V. - Un décret en Conseil d'Etat détermine les modalités d'application du présent article.
Les dispositions du premier alinéa ne sont pas applicables aux ventes organisées en application du code du domaine de l'Etat et aux ventes aux enchères publiques.
Un décret en Conseil d'Etat détermine les conditions dans lesquelles, à titre exceptionnel, les personnes satisfaisant aux prescriptions de l'article 2 peuvent participer aux foires et salons autorisés en application de l'ordonnance n° 45-2088 du 11 septembre 1945 relative aux foires et salons.

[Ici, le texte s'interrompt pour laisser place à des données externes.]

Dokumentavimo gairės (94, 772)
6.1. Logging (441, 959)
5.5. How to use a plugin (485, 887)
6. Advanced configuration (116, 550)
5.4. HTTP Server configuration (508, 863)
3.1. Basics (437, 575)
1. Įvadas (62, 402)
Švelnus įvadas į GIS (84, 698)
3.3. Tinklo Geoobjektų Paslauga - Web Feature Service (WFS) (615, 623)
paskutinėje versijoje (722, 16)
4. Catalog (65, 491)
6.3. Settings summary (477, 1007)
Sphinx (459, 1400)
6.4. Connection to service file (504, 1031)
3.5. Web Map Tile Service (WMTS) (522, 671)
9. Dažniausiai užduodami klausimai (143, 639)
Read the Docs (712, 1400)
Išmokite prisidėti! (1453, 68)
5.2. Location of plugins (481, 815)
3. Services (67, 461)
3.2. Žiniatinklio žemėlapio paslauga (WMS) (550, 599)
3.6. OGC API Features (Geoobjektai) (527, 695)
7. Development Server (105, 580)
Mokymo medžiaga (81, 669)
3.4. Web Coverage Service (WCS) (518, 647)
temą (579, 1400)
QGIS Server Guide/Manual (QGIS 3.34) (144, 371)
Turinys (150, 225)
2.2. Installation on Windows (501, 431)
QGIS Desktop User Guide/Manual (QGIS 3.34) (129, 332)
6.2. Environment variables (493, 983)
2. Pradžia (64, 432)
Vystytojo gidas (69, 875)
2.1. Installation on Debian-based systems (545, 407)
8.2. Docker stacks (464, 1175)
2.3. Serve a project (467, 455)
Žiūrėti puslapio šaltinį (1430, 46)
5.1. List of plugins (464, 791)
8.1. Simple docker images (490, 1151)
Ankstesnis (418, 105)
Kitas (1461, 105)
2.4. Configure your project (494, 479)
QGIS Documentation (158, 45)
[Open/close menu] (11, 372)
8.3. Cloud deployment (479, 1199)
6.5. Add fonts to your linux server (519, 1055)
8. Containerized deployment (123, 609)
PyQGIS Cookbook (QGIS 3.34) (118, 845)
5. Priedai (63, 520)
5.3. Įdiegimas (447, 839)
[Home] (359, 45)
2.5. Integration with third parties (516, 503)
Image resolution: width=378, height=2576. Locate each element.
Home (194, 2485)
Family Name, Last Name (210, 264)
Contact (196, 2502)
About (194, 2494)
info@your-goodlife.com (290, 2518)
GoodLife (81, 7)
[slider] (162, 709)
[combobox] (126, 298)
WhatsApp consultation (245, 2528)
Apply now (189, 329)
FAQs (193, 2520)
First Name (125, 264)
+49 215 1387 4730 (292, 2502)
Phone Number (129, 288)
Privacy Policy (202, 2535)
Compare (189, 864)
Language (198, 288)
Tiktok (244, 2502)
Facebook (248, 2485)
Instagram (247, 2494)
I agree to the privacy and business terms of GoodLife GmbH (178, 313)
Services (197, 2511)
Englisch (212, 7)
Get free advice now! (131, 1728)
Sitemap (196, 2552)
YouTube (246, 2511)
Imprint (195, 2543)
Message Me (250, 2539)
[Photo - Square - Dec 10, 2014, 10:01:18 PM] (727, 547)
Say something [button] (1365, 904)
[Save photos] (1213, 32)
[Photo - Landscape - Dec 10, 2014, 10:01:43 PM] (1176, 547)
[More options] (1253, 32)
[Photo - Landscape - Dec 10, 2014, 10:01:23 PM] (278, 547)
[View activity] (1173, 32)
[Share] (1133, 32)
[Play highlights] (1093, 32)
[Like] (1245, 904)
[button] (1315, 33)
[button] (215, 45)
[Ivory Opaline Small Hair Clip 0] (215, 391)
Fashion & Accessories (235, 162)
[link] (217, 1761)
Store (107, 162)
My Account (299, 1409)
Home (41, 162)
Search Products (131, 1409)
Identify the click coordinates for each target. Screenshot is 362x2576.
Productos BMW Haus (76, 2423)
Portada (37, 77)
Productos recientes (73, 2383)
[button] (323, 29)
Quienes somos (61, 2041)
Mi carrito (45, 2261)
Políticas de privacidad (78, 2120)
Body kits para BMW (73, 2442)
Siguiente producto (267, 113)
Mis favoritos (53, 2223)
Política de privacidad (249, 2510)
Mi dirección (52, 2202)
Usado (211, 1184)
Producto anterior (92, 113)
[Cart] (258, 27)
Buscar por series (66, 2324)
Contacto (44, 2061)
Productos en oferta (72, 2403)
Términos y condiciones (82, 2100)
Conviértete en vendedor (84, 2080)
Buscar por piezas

Les matériels, armes ou leurs éléments des 1re, 2e, 3e, 4e, 7e catégories, ainsi que des armes de 6e catégorie énumérées par décret en Conseil d'Etat, qui, par dérogation aux dispositions du premier alinéa, sont acquis par correspondance, à distance ou directement entre particuliers, ne peuvent être livrés que dans les locaux mentionnés aux III et IV de l'article 2. Les armes de 5e catégorie ou leurs éléments acquis, par dérogation aux dispositions du premier alinéa, directement entre particuliers ne peuvent être livrés que dans ces mêmes locaux. Les armes de 5e catégorie ou leurs éléments, ainsi que les munitions de toutes catégories, ou leurs éléments, acquis, par dérogation aux dispositions du premier alinéa, par correspondance ou à distance, peuvent être directement livrés à l'acquéreur.